Hi Ricardo,

  I think it makes most sense to compare screen captures since that is what you see on the screen.  In particular the non-screen-capture saved image with ChimeraX option "supersample 4" is expanding the resolution 4-fold and then binning which makes edges smoother but may smooth everything which I gather you don't want if you want to see detail.  It would probably be interesting to compare to a 3rd screen capture with nearest-neighbor so we see the actual size of the data voxels.

  At any rate here is a zoom in of 3dmod on left and ChimeraX on right from your screen captures.  My main impression is that the contrast set in 3dmod with the "Auto-contrast" function gives a higher contrast image which probably helps see detail.  The cubic interpolation 3dmod image actually looks less smooth than ChimeraX, but maybe that is also an effect of the higher contrast.  We don't have an auto-contrast feature in ChimeraX but I think that could be quite useful, more useful than cubic interpolation.

Tom


3dmod_chimerax_compare.png
On Mar 13, 2025, at 3:10 AM, Ricardo Righetto via ChimeraX-users <chimerax-users@cgl.ucsf.edu> wrote:

Hi Tom,

I tried to reproduce almost exactly the same scene in IMOD and in ChimeraX. I made screenshots so you can see exactly what I see on my screen, but since we run everything through a VNC session on the cluster with OpenGL rendering through VirtualGL, which I know is not officially supported by either program, I also exported PNGs from both.

For IMOD, I used the default Auto-contrast at the slice I wanted to show, and exported the PNG using its snapshot key binding. For ChimeraX, I tried to pan the view to approximately the same position, enforced the same zoom level, and tried to match the contrast as best as possible (somehow, applying the same levels that the 3dmod main window showed me didn't yield the same results in ChimeraX -- but that's probably my misunderstanding of how levels are set in 3dmod). I then exported the scene with the command

save ~/Pictures/save_chimerax.png width 1563 height 1114 supersample 4
(these dimensions were meant to match the IMOD-exported PNG)

I hope you can appreciate how in IMOD the inner details of the contractile injection system, the ribosomes, the membrane leaflets and even from within the lipid droplets appear much "sharper".

* INSTRUCTIONS FOR THE TASK
Carry on the email exchange about image sharpness in 3dmod and ChimeraX from its last sentence.

* PROVIDED DATA

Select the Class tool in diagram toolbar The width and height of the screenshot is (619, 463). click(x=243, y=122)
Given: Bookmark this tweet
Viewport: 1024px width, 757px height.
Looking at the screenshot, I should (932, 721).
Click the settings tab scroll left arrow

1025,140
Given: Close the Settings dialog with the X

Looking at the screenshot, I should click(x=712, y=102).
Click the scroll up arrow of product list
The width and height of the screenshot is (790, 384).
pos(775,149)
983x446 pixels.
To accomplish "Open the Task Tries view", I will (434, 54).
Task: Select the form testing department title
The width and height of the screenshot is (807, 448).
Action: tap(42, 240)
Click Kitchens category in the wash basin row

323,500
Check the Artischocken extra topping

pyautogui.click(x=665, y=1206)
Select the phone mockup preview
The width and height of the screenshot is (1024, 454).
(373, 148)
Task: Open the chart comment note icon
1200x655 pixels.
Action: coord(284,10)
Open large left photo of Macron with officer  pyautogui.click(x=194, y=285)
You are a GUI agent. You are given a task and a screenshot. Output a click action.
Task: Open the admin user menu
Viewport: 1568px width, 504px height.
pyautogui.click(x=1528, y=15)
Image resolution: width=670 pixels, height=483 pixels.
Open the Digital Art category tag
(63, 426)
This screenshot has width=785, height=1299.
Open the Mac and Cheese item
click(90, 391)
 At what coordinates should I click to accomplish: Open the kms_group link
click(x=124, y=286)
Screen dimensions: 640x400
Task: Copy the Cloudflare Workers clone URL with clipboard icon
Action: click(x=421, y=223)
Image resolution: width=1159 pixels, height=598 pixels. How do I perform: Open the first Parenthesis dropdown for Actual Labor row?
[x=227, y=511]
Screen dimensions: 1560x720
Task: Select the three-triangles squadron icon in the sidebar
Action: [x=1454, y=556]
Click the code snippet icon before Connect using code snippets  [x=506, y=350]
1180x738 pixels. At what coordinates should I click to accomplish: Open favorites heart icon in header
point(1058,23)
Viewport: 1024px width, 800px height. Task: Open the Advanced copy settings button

* TASK RESULT
Furthermore, it concerns me that in ChimeraX there is some sort of directional aliasing artifacts inside the membrane double leaflets (roughly horizontal, top ~left, and roughly vertical, center ~right). I don't know if that's a direct consequence of the trilinear interpolation, or some other issue.

I could not see any difference by setting 'volume #1 colormapOnGpu true', but it might be due to our "unusual" remote display setup, not sure.

Please find the files for download here:

Thank you so much for looking into this!

Best wishes,

--
Ricardo Diogo Righetto


Em qua., 12 de mar. de 2025 às 18:43, Tom Goddard <goddard@sonic.net> escreveu:
Hi Ricardo,

  ChimeraX volume display supports nearest neighbor and trilinear interpolation.  Nearest neighbor means when rendering on the screen the nearest volume grid point is used for the intensity while trilinear means the interpolation is linear along the x, y and z axes.  3dmod in IMOD says it does nearest neighbor and cubic:

"The checkerboard button toggles between nearest neighbor and slower, cubic interpolation."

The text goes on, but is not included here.